Water, rushing in – that’s what Dewayne May says Nashville Street businesses faced last night after a fast and heavy storm flooded the strip.

“A ton of water so fast, the water had nowhere to go,” May said. “So I don’t know if it’s a drain issue or what, but it was a large amount of water all here at one time.”

May says today his business and others are doing ok, thanks to the community.

“Everybody knew pretty quickly, we contacted each other and everybody started pitching in. Very good community effort by everybody including our politicians,” May said.

Those politicians included City Councilman Kelly Bomar, who saw the flooding first-hand last night.

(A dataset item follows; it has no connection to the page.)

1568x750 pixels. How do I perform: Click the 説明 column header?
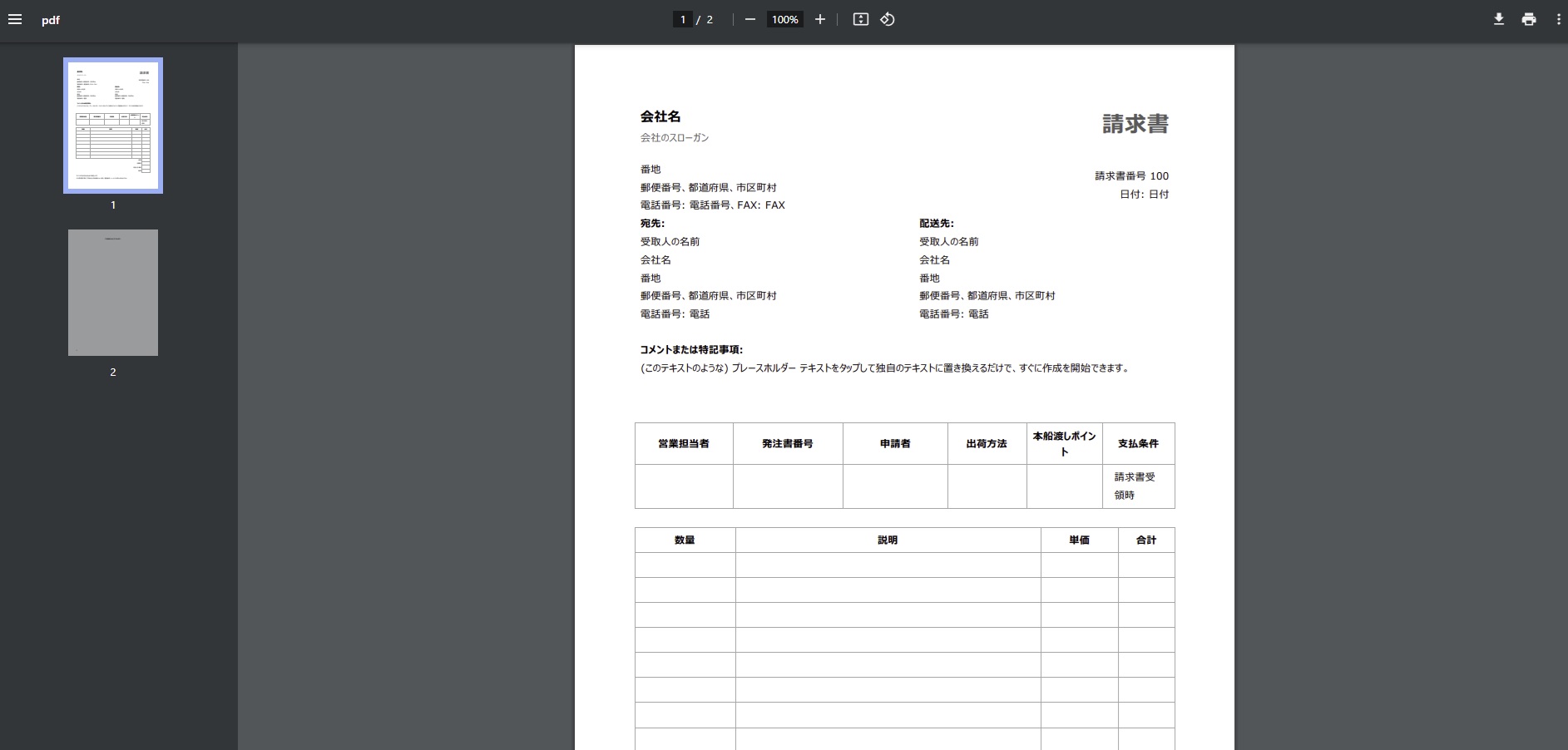[888, 540]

“As soon as they opened the door, water just flooded out like a river. I mean you could tell just from the flashlight it was inches deep,” Bomar said.

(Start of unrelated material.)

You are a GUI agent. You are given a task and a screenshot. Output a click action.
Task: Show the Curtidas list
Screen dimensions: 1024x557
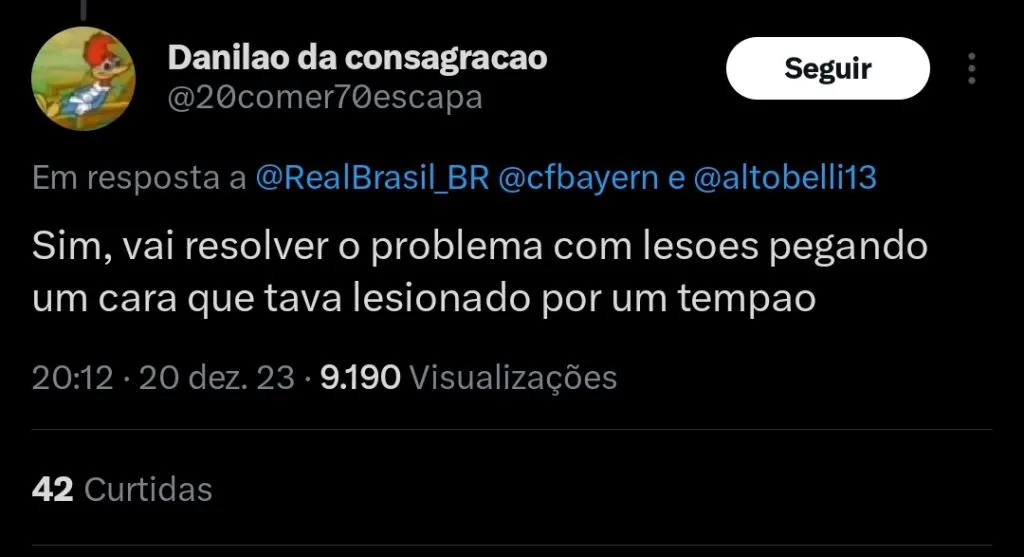(148, 489)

Now that the waters have cleared, the businesses are working to clean up.

McCracken Poston owns one of the buildings on Nashville Street, and he's asking how this could have happened.

“It was kind of a freakish stalled storm,” Poston said. “But at the same time that alone wouldn’t account for the water getting this high without some backflow from these drains.”

Poston thinks there was some kind of blockage in the main drain behind his building.

Bomar says the city is taking a look, snaking the drains with cameras to see what happened.

“They were going to get ready and kind of snake the drains and see if something is blocked,” he said.

“You know, unfortunately I don’t know that we’ll ever know if something was blocked. I know there was a little over two inches of rain in less than an hour and it seemed like there was just a monsoon cloud over downtown Ringgold.”

As they wait for answers, even the owners of the hardest hit shops, like Home Plate, are reopening and moving on.

“I think the fact that we were here when it happened, we were able to mitigate the water,” May said. “So we’ll probably be able to bounce back the quickest.”